* _TASKS TO COMPLETE_:
**A)** In the passage on LBDR fault handling, why do the entries marked with an asterisk require a slow reconfiguration strategy?
**B)** Translate this sentence from the passage on LBDR fault handling into Spanish: "Figure 3 shows the most complex case for F14, which involves a reconfiguration process to avoid deadlock."

## BEGIN SUPPLIED PASSAGE

We have incorporated these modifications and computed a new set of LBDR bits as shown in Table II. Using these modified sets of bits, each fault can be handled properly and LBDR provides valid output ports (Counter example-I and II). The table shows in bold face the new bits that need to be changed. Also, those entries labeled with an asterisk require a slow reconfiguration strategy, as during the transition potential deadlocks may arise. This is due as these configurations require changing the location of some routing restrictions, which is deadlock-prone. The mechanism proposed in [Strano et al. 2012] can be used to avoid deadlocks. Figure 3 shows the most complex case for F14, which involves a reconfiguration process to avoid deadlock. The figure shows the situation before and after the failure. Notice that routing restrictions located at switch 8 and 9 between their North and East port have been moved to switch 9 and 10 between their North and West port. Finally, we have accordingly modified the special table (ST) in order to increase coverage for special two-link failures. As the number of combinations generated from two link failures are very high, the corresponding ST table is also too long for being detailed in this paper.



Fig. 3. Situation a) before and b) after the link failure between node 8 and 9

## 3.1. New Coverage results of the Configuration Algorithm

In this section, we show the obtained coverage results of configuration algorithm of [Ghiribaldi et al. 2013] with the updated table for all the possible combinations of one and two-link faults. Table III shows the new coverage result of fast self configuration algorithm for all one link fault cases in all the possible mesh dimensions. Notice that now the self configuration algorithm is not able to offer full coverage support. Reason being is that, few one link failure cases belonging to set 1F are not compatible with the LBDR mechanism. The corresponding failures for a  $4\times 4$  mesh are identified in this comments paper and marked using asterisk in Table II. These failures require the complete reconfiguration of underlying routing instance and can not be handled by fast self configuration method.

## END SUPPLIED PASSAGE
## BEGIN RECORDED DATA

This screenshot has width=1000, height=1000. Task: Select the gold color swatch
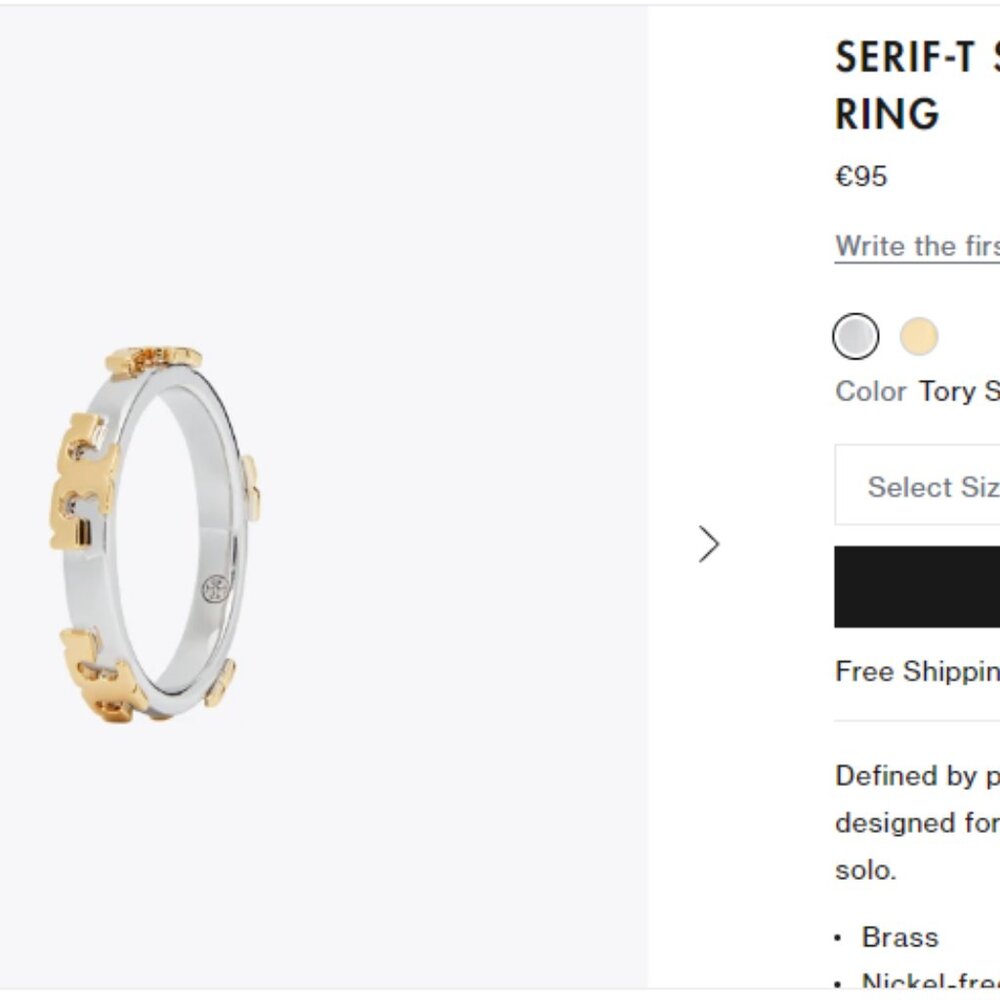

## END RECORDED DATA
## BEGIN RECORDED DATA

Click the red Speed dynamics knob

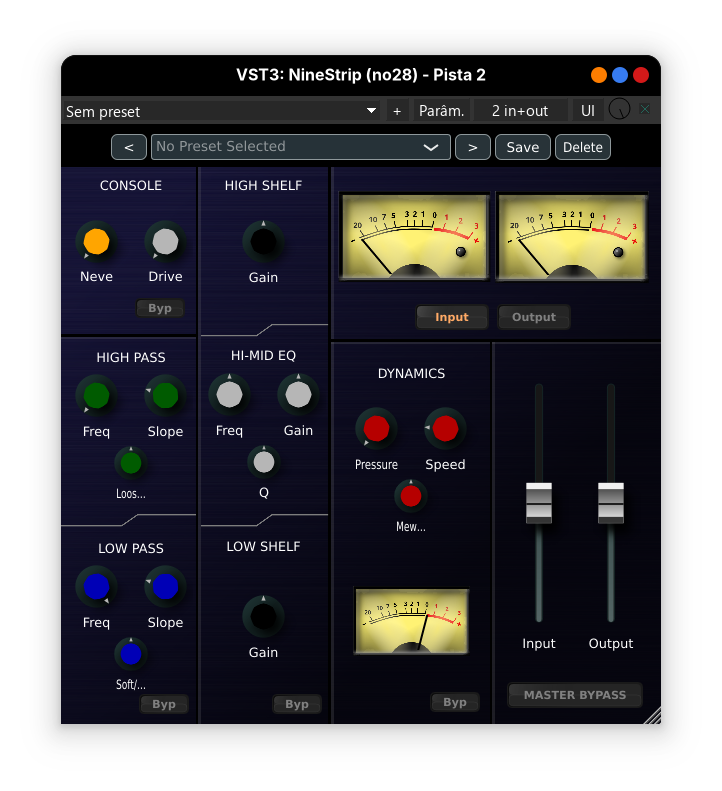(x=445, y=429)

## END RECORDED DATA

* _RESPONSES TO THE TASKS_:
**A)** Those configurations require changing the location of some routing restrictions, which is deadlock-prone, so potential deadlocks may arise during the transition.

**B)** La figura 3 muestra el caso más complejo para F14, que implica un proceso de reconfiguración para evitar el interbloqueo.